Add the lime juice and taste for seasoning. Serve in individual bowls with a shower of carrots, optional scallions and cilantro as garnish.
(for 4 servings)
4 cups chicken stock (homemade): $2.50
1-inch piece ginger: $0.20
3 tablespoons lemongrass (preserved in a jar): $0.75
3 Thai chilies: $1.00
1 tablespoon fish sauce: $0.25
1/2 block tofu: $1.50
about 8 shiitake mushrooms: $2.00
1 carrot: $0.35
1 lime: $0.30
2 scallions: $0.50
Two brownie points: Another soup, another very low brownie point rating. I think we’re onto something here. This soup’s broth is so clear and light there’s no added oils except whatever may have been in your chicken stock. It’s fragrant, but also filled with Vitamin C (from the lime), circulation-boosting ginger, and warming, spicy essence from the chilies. Some good tofu will add a little protein and fiber, and the fresh carrots finish it off with Vitamin A and more C. A health tonic? I wouldn’t go that far, especially since that seems to connotate something that doesn’t taste nearly as good.
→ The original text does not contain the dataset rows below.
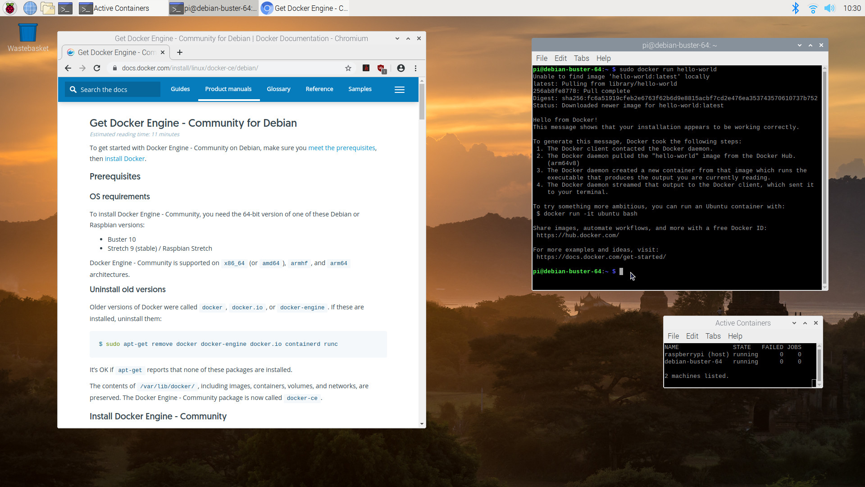The width and height of the screenshot is (865, 487).
Task: Follow the 'install Docker' link
Action: click(124, 159)
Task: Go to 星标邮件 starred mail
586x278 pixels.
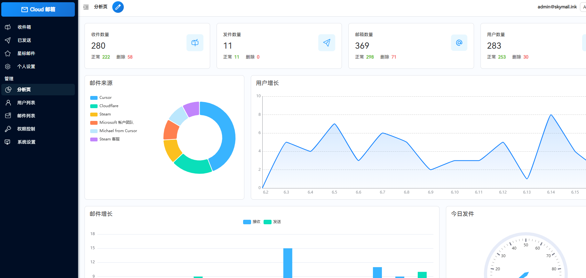Action: [x=26, y=53]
Four maple leaves: It’s not easy being green in the middle of winter. Many of the ingredients found here were preserved — frozen stock, canned bamboo shoots and jarred lemongrass. The ones that aren’t weren’t necessarily grown locally either — limes, tofu, scallions, and carrot. Although the shiitake mushrooms were sourced at the Greenmarket, as these and many other varieties are available year-round. However, it is a vegetable-heavy dish and these ingredients in themselves have a smaller carbon footprint than most types of meat.